Records excerpted from a collection:
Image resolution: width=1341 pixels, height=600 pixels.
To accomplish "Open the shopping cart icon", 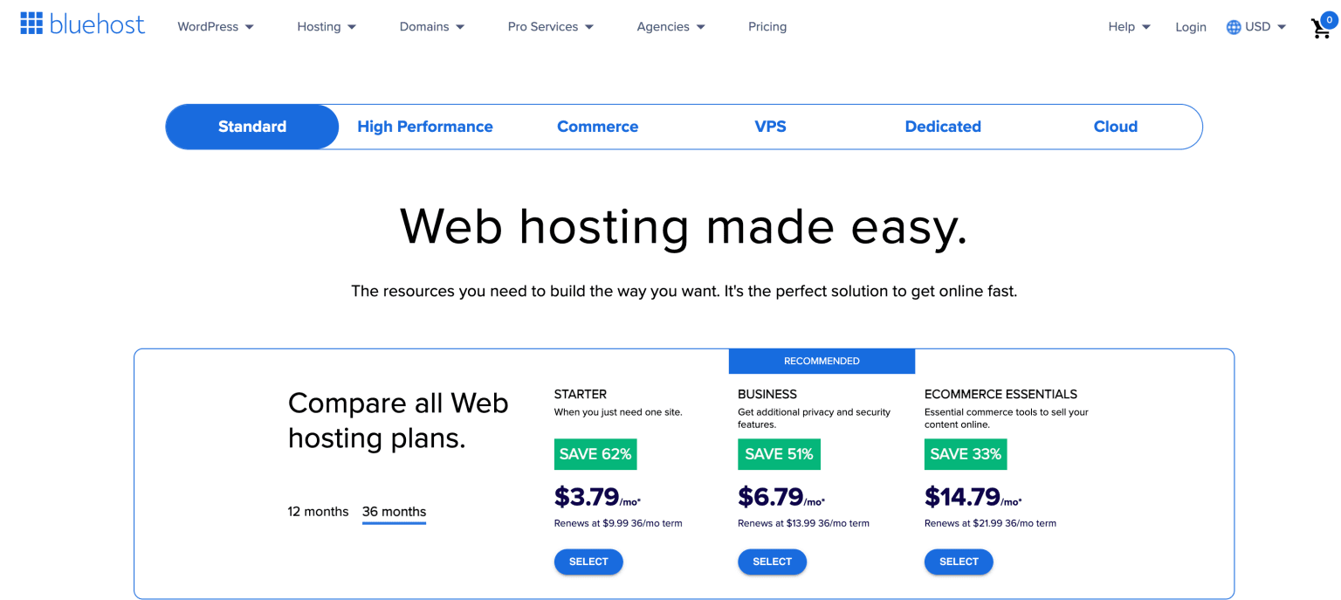I will (1321, 29).
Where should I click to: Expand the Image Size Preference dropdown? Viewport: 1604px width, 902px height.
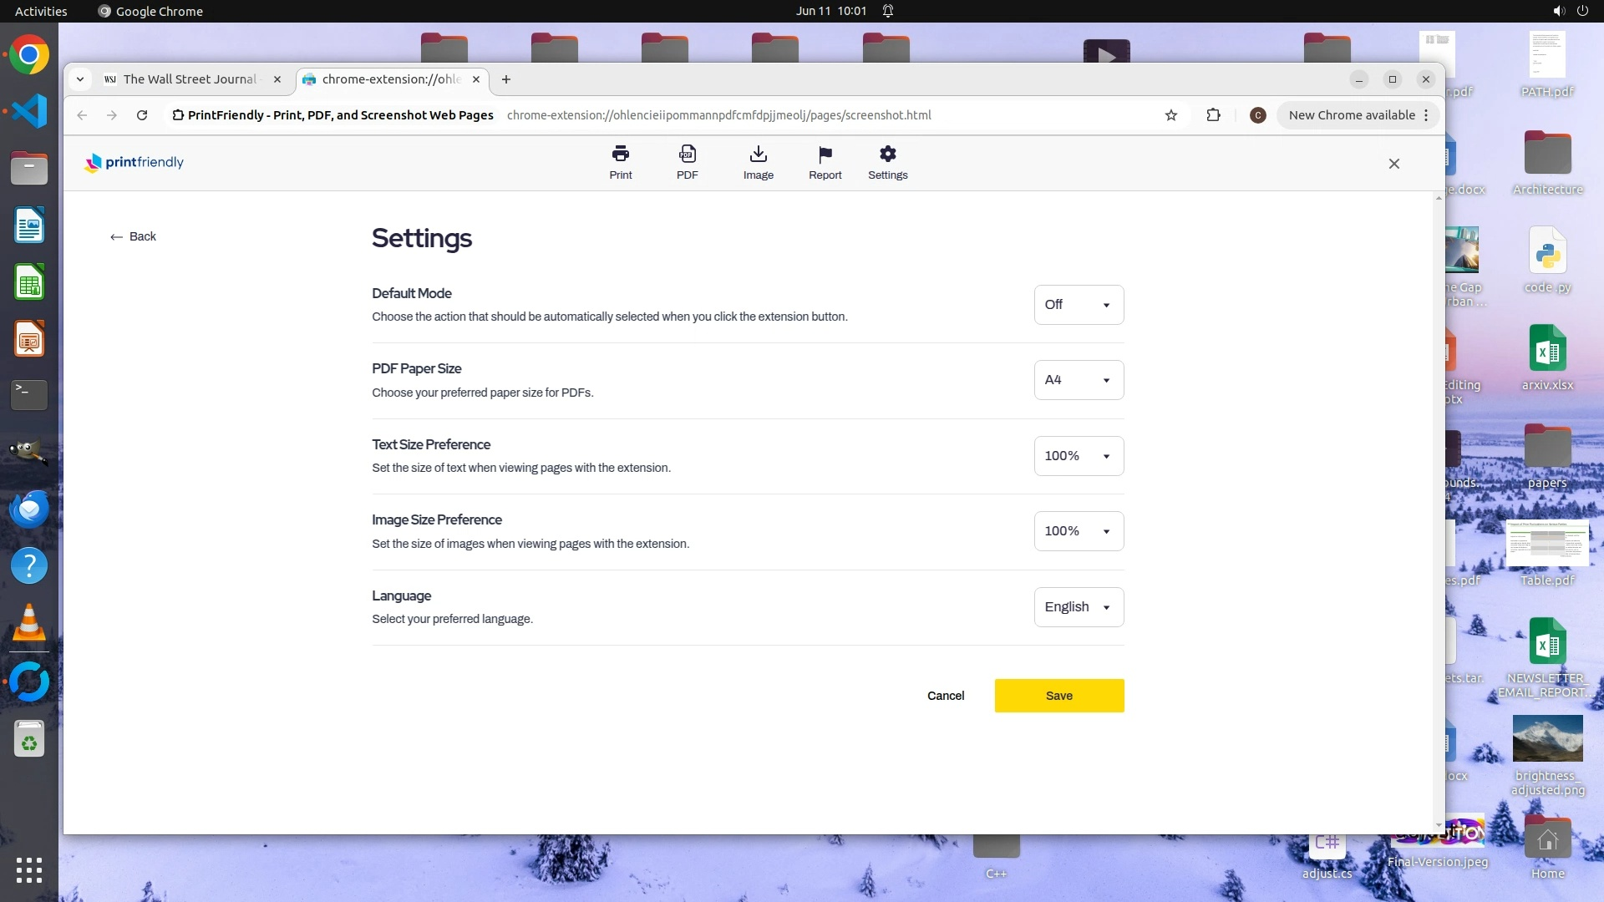click(x=1078, y=531)
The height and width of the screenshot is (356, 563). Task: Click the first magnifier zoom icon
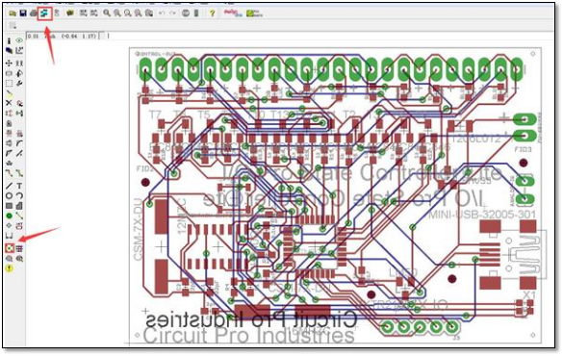(107, 13)
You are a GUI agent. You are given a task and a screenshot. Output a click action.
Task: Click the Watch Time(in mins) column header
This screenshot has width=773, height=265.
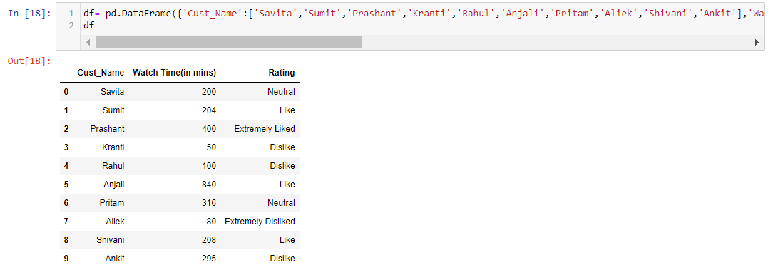tap(175, 73)
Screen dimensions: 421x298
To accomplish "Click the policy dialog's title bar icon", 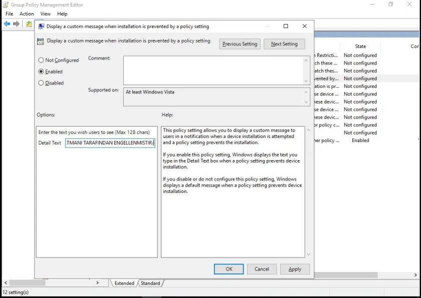I will point(41,27).
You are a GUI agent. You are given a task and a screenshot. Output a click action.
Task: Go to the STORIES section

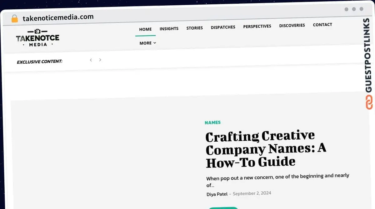point(195,28)
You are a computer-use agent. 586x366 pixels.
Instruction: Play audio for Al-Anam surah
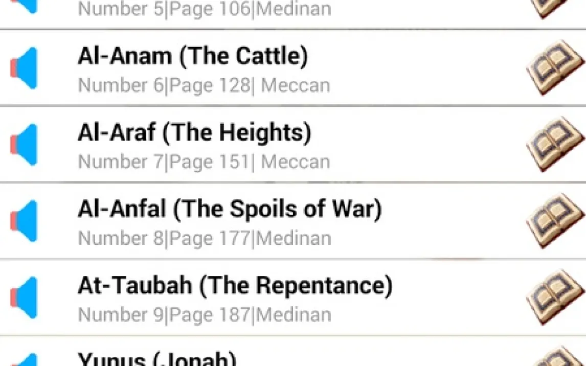coord(24,68)
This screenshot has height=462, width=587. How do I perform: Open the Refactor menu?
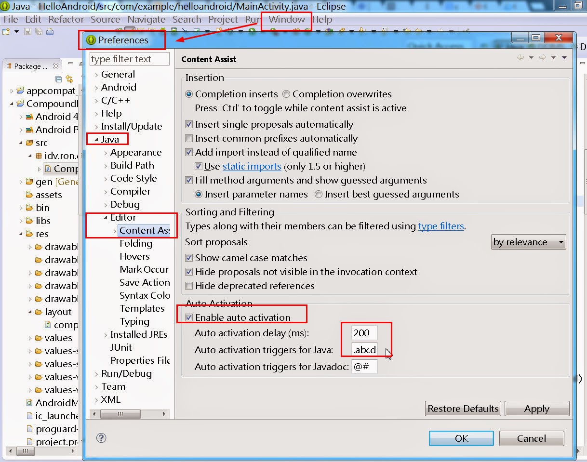(x=66, y=19)
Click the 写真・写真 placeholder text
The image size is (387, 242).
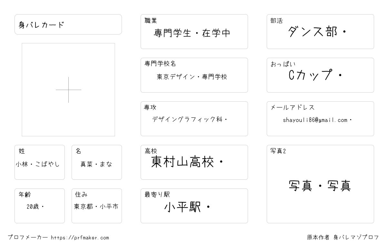(320, 186)
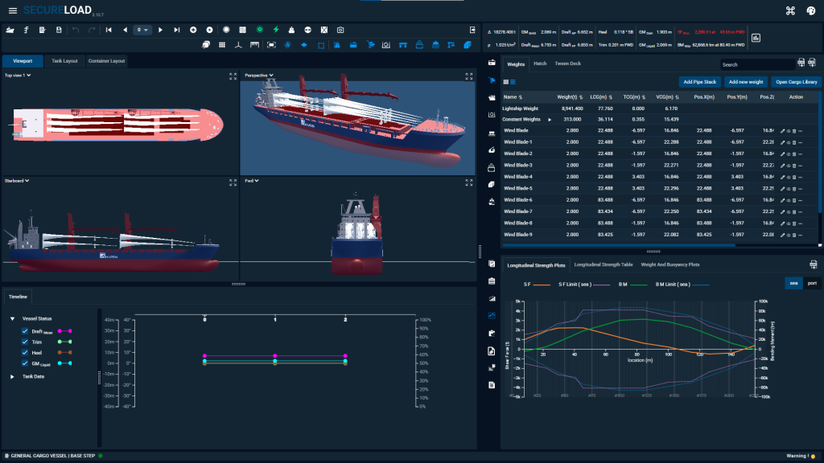Click the wind turbine icon in the second toolbar row
The width and height of the screenshot is (824, 463).
(x=237, y=45)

AIM –
Set down the stretch of lines from the one containing "You are a computer-use agent. 586x366 pixels." through the end of the records, both ends included. Leave the pictures out of your answer.

ANSWER –
You are a computer-use agent. 586x366 pixels.
Instruction: Play audio for Al-Anam surah
coord(24,68)
This screenshot has height=462, width=587. How do I perform: Open the Refactor menu?
(x=66, y=19)
Click the 写真・写真 placeholder text
The image size is (387, 242).
(320, 186)
Click the wind turbine icon in the second toolbar row
The width and height of the screenshot is (824, 463).
(x=237, y=45)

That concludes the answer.